Но ничего не поделаешь — трудно ли, легко ли, а отступать было нельзя.
Впрочем, всё получилось по-другому… Неожиданно я заболел и долго не ходил в школу. Я лежал в постели, дрожал от озноба, без конца глотал пилюли и пил чай.
До чего же обидно болеть!.. А тут еще этот Опран. Я как раз хотел с ним позаниматься…
Но, должно быть, есть на свете гном, передающий добрые мысли. Как-то после обеда ко мне вдруг заявился Опран.
— Знаешь, — сказал он, — я всерьёз берусь за ботанику. Мой папа ходил в школу, узнал про мои отметки, и мне здорово от него влетело. Сказал, что теперь не даст ни копейки на кино, пока не исправлюсь.
«Слава богу, что на этом свете есть отцы», — думал я, когда Опран рассказывал мне, как именно собирается он учить ботанику и какую тетрадку хочет завести.
— Ты теперь болен, — заявил он на прощание, — и я тебя попрошу об одной вещи: одолжи денька на два твою тетрадку. Как только выздоровеешь, — верну.
Я никак не мог нарадоваться на прилежание Опрана и охотно одолжил ему тетрадь, хотя, по правде сказать, боялся, что он её испачкает.
В первый же день, когда я вновь пришёл в школу, у нас была ботаника. Поэтому на перемене я спросил у Опрана тетрадь. Он стал лихорадочно рыться в портфеле, потом вдруг хлопнул себя по лбу и сказал:
— Вот балда! Я забыл её дома.
— А свою тетрадь ты не забыл? — рассердился я.

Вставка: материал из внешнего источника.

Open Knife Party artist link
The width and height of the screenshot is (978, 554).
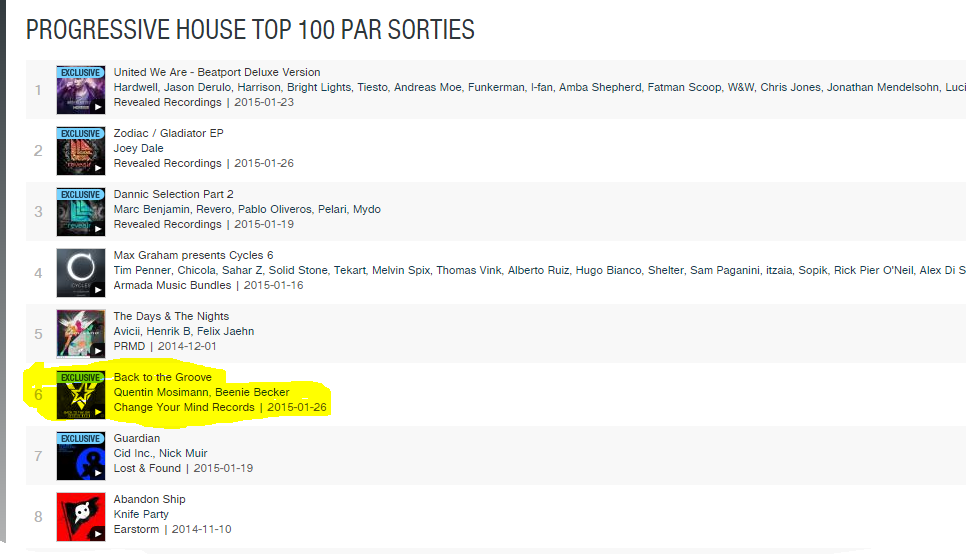pos(141,515)
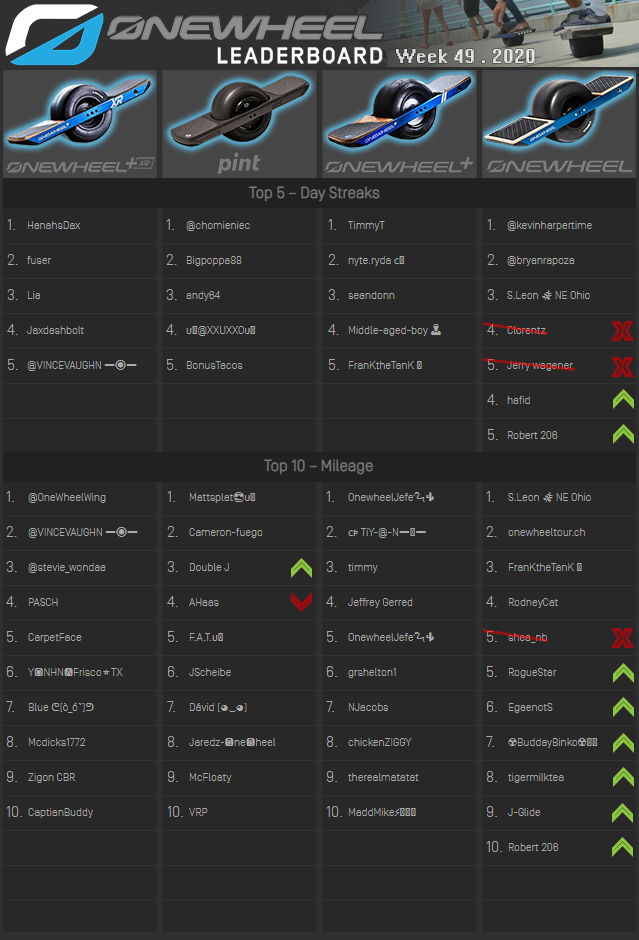Open the @OneWheelWing mileage entry
The height and width of the screenshot is (940, 639).
pos(67,498)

— Мою на прошлом уроке взяла учительница. Хочет поставить мне отметку.
— Так… А вдруг она сегодня спросит у меня тетрадь?

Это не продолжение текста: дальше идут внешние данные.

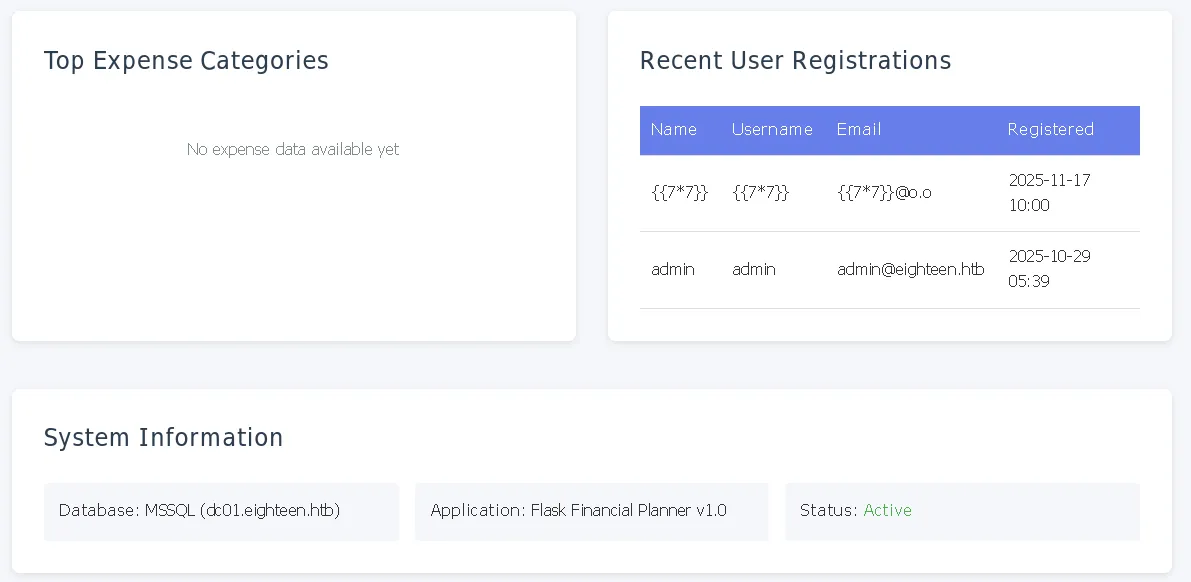Image resolution: width=1191 pixels, height=582 pixels.
Task: Click the 2025-11-17 10:00 registration date
Action: [1049, 193]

— Скажи, что забыл дома, — посоветовал Опран.
— Тебе легко говорить! А я вот думаю, почему бы мне не рассказать правду: что ты забыл принести мою тетрадку.
— Она опять будет меня ругать… — жалобно заныл Опран, — и это как раз теперь, когда я исправляю отметку!..
В начале урока учительница, как всегда, попросила у нас тетради.
— У меня нет тетради, — сказал я, когда очередь дошла до меня.
— Как это так? — удивилась учительница.
— Я забыл её дома, — виновато прошептал я, не смея даже посмотреть ей в глаза.
— Обязательно принеси в следующий раз!
После обеда я пошёл к Опрану, чтобы повторить с ним урок по ботанике и заодно взять у него свою тетрадь. Но, когда я уже собрался уходить, он, вместо того чтобы отдать тетрадь, принялся показывать мне свою коллекцию пуговиц, потом какие-то иностранные марки, которые он получил, от своего дяди, потом перочинный ножик, потом… И только о моей тетради не сказал ни словечка, словно совсем про неё забыл.
— Пока ты не отдашь мне тетрадь, не уйду! — рассердился наконец я.
— Видишь ли… тетрадь… я сам не знаю как… — запинаясь, начал Опран, — ты только не сердись, пожалуйста. Я даже не знаю, как это вышло… только я очень прошу тебя не сердиться на меня.
— Да говори наконец! — воскликнул я. — Что ты всё виляешь вокруг да около?
— Как бы тебе лучше сказать, знаешь, твоя тетрадь…
Меня просто пробрала дрожь.
— Ну, что с ней случилось?
— Я её потерял! — неуверенно проговорил он и снова начал умолять меня не сердиться, простить его и тому подобное.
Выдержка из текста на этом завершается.